─── TEXTE FOURNI

Agent de santé et de sécurité
Derek Becker, Ressources humaines et développement des compétences Canada (RHDCC), Programme du travail, région de l'Alberta

[1] Cette affaire concerne un appel déposé en vertu de l'article 146 de la partie II du Code canadien du travail, (le Code), le 21 juillet 2003, par Gordon Dixon, au nom de Swanberg Bros. Trucking Ltd. (Swanberg).

[2] L'appel a été déposé par suite d'une instruction émise le 3 juillet 2003 par l'agent de santé et de sécurité Derek Becker en vertu du paragraphe 145(1) du Code, après enquête sur un accident subi par Dayton Hennig, employé de Swanberg, à un site de forage.

[3] Dayton Hennig, signaleur sur véhicule motorisé (signaleur), a été blessé en essayant de monter sur un véhicule Commander C (le Commander), propriété de Swanberg, conduit par Dale Miller, pendant qu'il était en mouvement. Dayton Hennig a glissé sous le pneu gauche avant du véhicule, qui a roulé sur sa jambe et sa hanche gauches. Il a souffert de blessures mineures.

[4] Par suite de son enquête, l'agent de santé et de sécurité Becker a émis à Swanberg une instruction en quatre points.

[5] Le 14 juillet 2003, Jim Donald, superviseur des ressources humaines et de la sécurité de Swanberg, a répondu à l'instruction émise par l'agent de santé et de sécurité Becker. Il a également déclaré que Swanberg souhaitait en appeler du deuxième point de l'instruction, relativement à une contravention à l'alinéa 125(1)l) du Code et au paragraphe 14.27(1) du Règlement canadien sur la santé et la sécurité au travail (RCSST).

[6] Le deuxième point de l'instruction se lit comme suit :

[TRADUCTION] L'enquête a indiqué que, le 20 juin 2003, l'employé Dayton Hennig ne disposait pas d'un moyen de communication efficace entre lui-même et le conducteur du Commander C numéro 196.

[7] Je retiens les points suivants des arguments écrits présentés par l'employeur et ceux présentés par G. Gauthier à l'audience. L'employeur a décrit la nature des activités d'un site de forage et les conditions de travail courantes durant la mise en place ou le démantèlement d'un site de forage gazier ou pétrolier.

[8] Le Commander fait le travail d'un camion à plate-forme quand le terrain est trop mou ou boueux. Il est conçu pour transporter des charges lourdes sur des surfaces instables et de réduire au minimum les dommages causés au terrain. La hauteur de la plate-forme à l'arrière du véhicule est de plus de six pieds. Il s'y trouve une caméra et un microphone. À l'avant, on trouve également une caméra. Le tout est relié à un écran placé à droite du conducteur pour permettre au signaleur de communiquer avec le conducteur pendant l'accrochage ou le décrochage d'équipement à l'arrière. La caméra installée du côté droit du véhicule facilite les manœuvres en marche arrière pendant que le signaleur le dirige du côté gauche.

[9] G. Gauthier a décrit les pratiques de sécurité de l'entreprise qui, entre autres choses, défendent de monter à bord d'un véhicule en mouvement. Il a aussi que le conducteur aux commandes du véhicule Commander au moment de l'accident avait refusé toute responsabilité relativement à la contravention aux règles de sécurité de Swanberg Bros., particulièrement en raison du fait que ces règles exigent que le conducteur garde un contact visuel permanent avec le signaleur et que le signaleur ne monte pas à bord d'un véhicule en mouvement.

──────

À FAIRE - Dans le texte sur l'appel de Swanberg, recopiez le passage qui commence à « [TRADUCTION] L'enquête a » et s'arrête après « C numéro 196. », en substituant « fiable » à « efficace ». Les lignes n'ont aucun rôle dans ce travail.

─── EXTRAIT DES DONNÉES

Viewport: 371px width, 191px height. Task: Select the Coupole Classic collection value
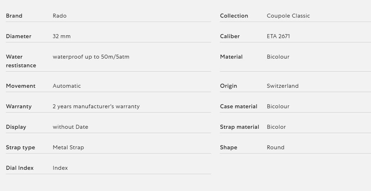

──────

SOLUTION -
[TRADUCTION] L'enquête a indiqué que, le 20 juin 2003, l'employé Dayton Hennig ne disposait pas d'un moyen de communication fiable entre lui-même et le conducteur du Commander C numéro 196.